TASK DESCRIPTION:
Rewrite every item below, swapping "GUI agent" for "desktop agent" and leaving everything else unchanged.

+ + + +

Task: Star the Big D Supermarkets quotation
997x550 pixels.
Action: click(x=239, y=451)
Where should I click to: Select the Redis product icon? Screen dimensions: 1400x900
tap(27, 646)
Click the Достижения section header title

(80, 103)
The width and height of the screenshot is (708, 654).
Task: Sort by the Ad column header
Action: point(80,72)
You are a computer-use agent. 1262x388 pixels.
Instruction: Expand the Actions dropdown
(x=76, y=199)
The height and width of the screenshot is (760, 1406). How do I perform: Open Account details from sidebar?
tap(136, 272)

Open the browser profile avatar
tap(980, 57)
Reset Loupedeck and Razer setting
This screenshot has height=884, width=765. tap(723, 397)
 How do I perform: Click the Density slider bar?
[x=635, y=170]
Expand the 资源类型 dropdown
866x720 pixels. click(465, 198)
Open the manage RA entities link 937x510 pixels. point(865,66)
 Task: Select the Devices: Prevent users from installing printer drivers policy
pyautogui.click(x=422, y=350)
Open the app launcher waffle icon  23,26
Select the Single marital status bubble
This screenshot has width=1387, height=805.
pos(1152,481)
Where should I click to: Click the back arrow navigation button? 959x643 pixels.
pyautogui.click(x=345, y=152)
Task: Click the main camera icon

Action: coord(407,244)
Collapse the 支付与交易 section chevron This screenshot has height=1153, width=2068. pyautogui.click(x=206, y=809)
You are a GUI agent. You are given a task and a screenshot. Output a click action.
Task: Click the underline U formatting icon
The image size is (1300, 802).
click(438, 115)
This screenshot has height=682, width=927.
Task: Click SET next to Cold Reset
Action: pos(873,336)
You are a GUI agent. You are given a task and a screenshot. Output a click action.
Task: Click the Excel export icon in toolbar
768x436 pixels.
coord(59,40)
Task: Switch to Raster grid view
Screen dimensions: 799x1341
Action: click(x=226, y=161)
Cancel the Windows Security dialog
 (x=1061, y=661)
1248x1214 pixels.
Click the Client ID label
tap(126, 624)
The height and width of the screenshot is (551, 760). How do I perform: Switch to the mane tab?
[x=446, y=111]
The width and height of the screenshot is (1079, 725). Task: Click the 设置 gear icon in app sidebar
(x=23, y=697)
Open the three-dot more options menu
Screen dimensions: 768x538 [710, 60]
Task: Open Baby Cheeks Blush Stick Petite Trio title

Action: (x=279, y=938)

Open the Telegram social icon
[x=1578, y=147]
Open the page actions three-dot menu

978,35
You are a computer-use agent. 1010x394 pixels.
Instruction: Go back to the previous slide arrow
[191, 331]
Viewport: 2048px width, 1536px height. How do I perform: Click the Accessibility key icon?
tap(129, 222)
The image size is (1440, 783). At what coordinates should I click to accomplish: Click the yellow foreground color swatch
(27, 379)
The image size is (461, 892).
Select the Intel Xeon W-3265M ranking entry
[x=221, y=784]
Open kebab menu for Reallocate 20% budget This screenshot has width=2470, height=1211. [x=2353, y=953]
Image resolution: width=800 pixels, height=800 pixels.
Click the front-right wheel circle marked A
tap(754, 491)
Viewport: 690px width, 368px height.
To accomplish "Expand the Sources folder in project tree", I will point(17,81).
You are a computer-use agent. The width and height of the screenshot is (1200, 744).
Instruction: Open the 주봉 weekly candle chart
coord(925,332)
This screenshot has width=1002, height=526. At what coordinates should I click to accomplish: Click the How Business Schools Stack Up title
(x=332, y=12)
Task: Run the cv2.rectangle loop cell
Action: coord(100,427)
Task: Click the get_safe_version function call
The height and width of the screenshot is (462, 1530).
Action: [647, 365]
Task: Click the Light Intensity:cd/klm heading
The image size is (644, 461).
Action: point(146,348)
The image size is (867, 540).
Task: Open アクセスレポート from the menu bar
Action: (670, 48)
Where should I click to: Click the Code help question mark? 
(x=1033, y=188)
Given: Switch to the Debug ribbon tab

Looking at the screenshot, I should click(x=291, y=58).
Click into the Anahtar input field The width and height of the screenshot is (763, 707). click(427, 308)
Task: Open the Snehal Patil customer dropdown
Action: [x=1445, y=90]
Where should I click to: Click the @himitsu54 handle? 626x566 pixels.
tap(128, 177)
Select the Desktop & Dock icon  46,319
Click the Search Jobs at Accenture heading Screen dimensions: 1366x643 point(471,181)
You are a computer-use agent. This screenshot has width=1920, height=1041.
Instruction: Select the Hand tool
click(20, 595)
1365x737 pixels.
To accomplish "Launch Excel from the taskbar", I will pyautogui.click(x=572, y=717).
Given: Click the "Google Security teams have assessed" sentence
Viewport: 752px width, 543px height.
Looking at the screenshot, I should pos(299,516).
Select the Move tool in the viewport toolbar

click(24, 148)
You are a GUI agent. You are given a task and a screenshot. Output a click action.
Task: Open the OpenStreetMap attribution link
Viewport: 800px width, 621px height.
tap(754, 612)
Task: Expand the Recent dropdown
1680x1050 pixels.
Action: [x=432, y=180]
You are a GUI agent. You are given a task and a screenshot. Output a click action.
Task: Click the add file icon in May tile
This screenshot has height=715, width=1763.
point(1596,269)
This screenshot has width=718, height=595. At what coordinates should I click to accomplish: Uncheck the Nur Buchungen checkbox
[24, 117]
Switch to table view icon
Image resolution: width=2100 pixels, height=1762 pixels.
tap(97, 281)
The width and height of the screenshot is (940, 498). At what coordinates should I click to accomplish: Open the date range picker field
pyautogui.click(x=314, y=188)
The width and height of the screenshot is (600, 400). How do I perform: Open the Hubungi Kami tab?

+ + + +

TASK ANSWER:
Task: Star the Big D Supermarkets quotation
997x550 pixels.
Action: click(x=239, y=451)
Where should I click to: Select the Redis product icon? Screen dimensions: 1400x900
tap(27, 646)
Click the Достижения section header title

(80, 103)
The width and height of the screenshot is (708, 654).
Task: Sort by the Ad column header
Action: point(80,72)
You are a computer-use agent. 1262x388 pixels.
Instruction: Expand the Actions dropdown
(x=76, y=199)
The height and width of the screenshot is (760, 1406). How do I perform: Open Account details from sidebar?
tap(136, 272)

Open the browser profile avatar
tap(980, 57)
Reset Loupedeck and Razer setting
This screenshot has height=884, width=765. tap(723, 397)
 How do I perform: Click the Density slider bar?
[x=635, y=170]
Expand the 资源类型 dropdown
866x720 pixels. click(465, 198)
Open the manage RA entities link 937x510 pixels. point(865,66)
 Task: Select the Devices: Prevent users from installing printer drivers policy
pyautogui.click(x=422, y=350)
Open the app launcher waffle icon  23,26
Select the Single marital status bubble
This screenshot has width=1387, height=805.
pos(1152,481)
Where should I click to: Click the back arrow navigation button? 959x643 pixels.
pyautogui.click(x=345, y=152)
Task: Click the main camera icon

Action: coord(407,244)
Collapse the 支付与交易 section chevron This screenshot has height=1153, width=2068. pyautogui.click(x=206, y=809)
You are a desktop agent. You are given a task and a screenshot. Output a click action.
Task: Click the underline U formatting icon
The image size is (1300, 802).
click(438, 115)
This screenshot has height=682, width=927.
Task: Click SET next to Cold Reset
Action: pos(873,336)
You are a desktop agent. You are given a task and a screenshot. Output a click action.
Task: Click the Excel export icon in toolbar
768x436 pixels.
coord(59,40)
Task: Switch to Raster grid view
Screen dimensions: 799x1341
Action: click(x=226, y=161)
Cancel the Windows Security dialog
 (x=1061, y=661)
1248x1214 pixels.
Click the Client ID label
tap(126, 624)
The height and width of the screenshot is (551, 760). How do I perform: Switch to the mane tab?
[x=446, y=111]
The width and height of the screenshot is (1079, 725). Task: Click the 设置 gear icon in app sidebar
(x=23, y=697)
Open the three-dot more options menu
Screen dimensions: 768x538 [710, 60]
Task: Open Baby Cheeks Blush Stick Petite Trio title

Action: (x=279, y=938)

Open the Telegram social icon
[x=1578, y=147]
Open the page actions three-dot menu

978,35
You are a computer-use agent. 1010x394 pixels.
Instruction: Go back to the previous slide arrow
[191, 331]
Viewport: 2048px width, 1536px height. How do I perform: Click the Accessibility key icon?
tap(129, 222)
The image size is (1440, 783). At what coordinates should I click to accomplish: Click the yellow foreground color swatch
(27, 379)
The image size is (461, 892).
Select the Intel Xeon W-3265M ranking entry
[x=221, y=784]
Open kebab menu for Reallocate 20% budget This screenshot has width=2470, height=1211. [x=2353, y=953]
Image resolution: width=800 pixels, height=800 pixels.
Click the front-right wheel circle marked A
tap(754, 491)
Viewport: 690px width, 368px height.
To accomplish "Expand the Sources folder in project tree", I will point(17,81).
You are a computer-use agent. The width and height of the screenshot is (1200, 744).
Instruction: Open the 주봉 weekly candle chart
coord(925,332)
This screenshot has width=1002, height=526. At what coordinates should I click to accomplish: Click the How Business Schools Stack Up title
(x=332, y=12)
Task: Run the cv2.rectangle loop cell
Action: coord(100,427)
Task: Click the get_safe_version function call
The height and width of the screenshot is (462, 1530).
Action: [647, 365]
Task: Click the Light Intensity:cd/klm heading
The image size is (644, 461).
Action: point(146,348)
The image size is (867, 540).
Task: Open アクセスレポート from the menu bar
Action: (670, 48)
Where should I click to: Click the Code help question mark? 
(x=1033, y=188)
Given: Switch to the Debug ribbon tab

Looking at the screenshot, I should click(x=291, y=58).
Click into the Anahtar input field The width and height of the screenshot is (763, 707). click(427, 308)
Task: Open the Snehal Patil customer dropdown
Action: [x=1445, y=90]
Where should I click to: Click the @himitsu54 handle? 626x566 pixels.
tap(128, 177)
Select the Desktop & Dock icon  46,319
Click the Search Jobs at Accenture heading Screen dimensions: 1366x643 point(471,181)
You are a computer-use agent. This screenshot has width=1920, height=1041.
Instruction: Select the Hand tool
click(20, 595)
1365x737 pixels.
To accomplish "Launch Excel from the taskbar", I will pyautogui.click(x=572, y=717).
Given: Click the "Google Security teams have assessed" sentence
Viewport: 752px width, 543px height.
Looking at the screenshot, I should pos(299,516).
Select the Move tool in the viewport toolbar

click(24, 148)
You are a desktop agent. You are given a task and a screenshot. Output a click action.
Task: Open the OpenStreetMap attribution link
Viewport: 800px width, 621px height.
tap(754, 612)
Task: Expand the Recent dropdown
1680x1050 pixels.
Action: [x=432, y=180]
You are a desktop agent. You are given a task and a screenshot. Output a click action.
Task: Click the add file icon in May tile
This screenshot has height=715, width=1763.
point(1596,269)
This screenshot has width=718, height=595. At what coordinates should I click to accomplish: Uncheck the Nur Buchungen checkbox
[24, 117]
Switch to table view icon
Image resolution: width=2100 pixels, height=1762 pixels.
tap(97, 281)
The width and height of the screenshot is (940, 498). At what coordinates should I click to accomplish: Open the date range picker field
pyautogui.click(x=314, y=188)
The width and height of the screenshot is (600, 400). How do I perform: Open the Hubungi Kami tab?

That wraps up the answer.